‘Unfair’: Hanson sobs after racist court ruling

Senator Pauline Hanson has broken down in an interview after a court ruled comments she made about a fellow parliamentarian were racist. Picture: Sky News
Senator Pauline Hanson has broken down in an interview after a court ruled comments she made about a fellow parliamentarian were racist. Picture: Sky News

Pauline Hanson has broken down in an interview after a court ruled comments she made about a fellow senator were racist.

The One Nation leader posted on Twitter (now X) in 2022 that Mehreen Faruqi should “piss off back to Pakistan” after the Greens senator commented on Queen Elizabeth’s death.

Senator Faruqi said at the time she “cannot mourn the leader of a racist empire built on stolen lives, land and wealth of colonised peoples”.

In a teary interview with Sky News on Tuesday, Senator Hanson called the Federal Court ruling “unfair and unjust”, lamenting that Australia was “not the country I grew up in”.

One Nation leader Pauline Hanson says Australia is ‘not the country I grew up in’.
One Nation leader Pauline Hanson says Australia is ‘not the country I grew up in’.

“I just feel that the country’s changed so much in such a way that people can’t say what they think anymore.

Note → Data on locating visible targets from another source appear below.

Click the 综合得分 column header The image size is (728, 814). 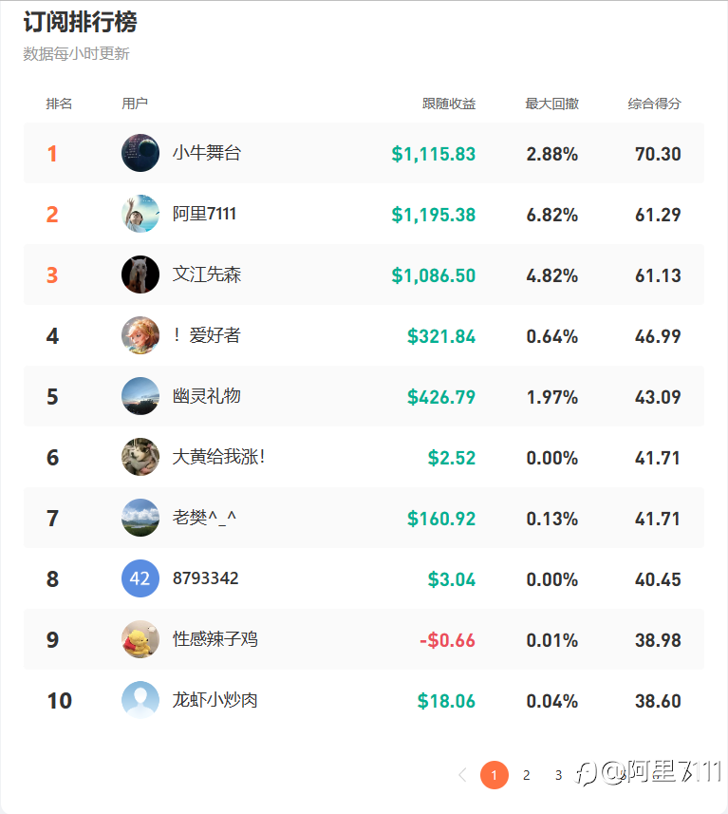point(654,104)
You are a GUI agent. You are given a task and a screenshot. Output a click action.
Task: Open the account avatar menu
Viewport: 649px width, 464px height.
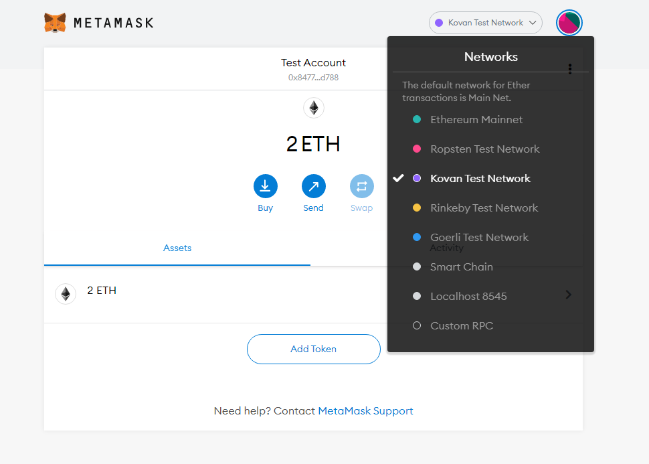(x=569, y=23)
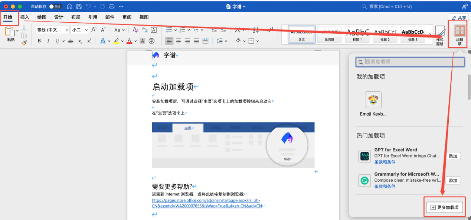Switch to the 插入 ribbon tab
The image size is (471, 220).
[x=25, y=17]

The thought police is out there, everyone’s shut down for having an opinion,” she said between sobs.

“It’s not the country I grew up in.

“People may criticise my comment, but I’ve never changed since the first day of politics nearly 30 years ago.

“But I think the decision made I think was unfair, unjust and a bit hard, but I’m not going to give up, I’m going to appeal against it, I’m going to fight this.”

‘Angry ad hominem attack’

Handing down his the decision on Friday, Justice Angus Stewart labelled the post as “an angry ad hominem attack”.

He ruled the post was “reasonably likely in all the circumstances” to “offend, insult, humiliate and intimidate the applicant and groups of people, namely people of colour who are migrants to Australia or are Australians of relatively recent migrant heritage and Muslims who are people of colour in Australia”.

Justice Stewart found that Senator Hanson’s post was motivated by “the race, colour or national or ethnic origin” of Senator Faruqi, and the her response was not made in good faith as a fair comment on a matter of public interest.

PAULINE HANSON
Senator Hanson’s post telling Greens colleague Mehreen Faruqi to ‘piss off back to Pakistan’ was racist. Picture: Dan Peled / NewsWire
Mehreen Faruqi v Pauline Hanson
Senator Faruqi says Senator Hanson’s post provoked a ‘torrent of abuse’. Picture: NewsWire / Monique Harmer

“There is also nothing in Senator Hanson’s tweet about the British Empire, stolen lands and wealth of colonised people, a treaty with First Nations, reparations or Australia becoming a republic; the tweet does not try to defend or comment upon British colonial history,” he said.

Justice Stewart said nothing in Senator Hanson’s tweet was responsive to what Senator Faruqi had tweeted.

“It did not call on Senator Faruqi to apologise or to give her wealth away or, in terms, to stop being critical of the British Empire or Australia,” he continued.

“Rather, it told Senator Faruqi to ‘piss off back to Pakistan’.

“Senator Hanson’s tweet was merely an angry ad hominem attack devoid of discernible content (or comment) in response to what Senator Faruqi had said.”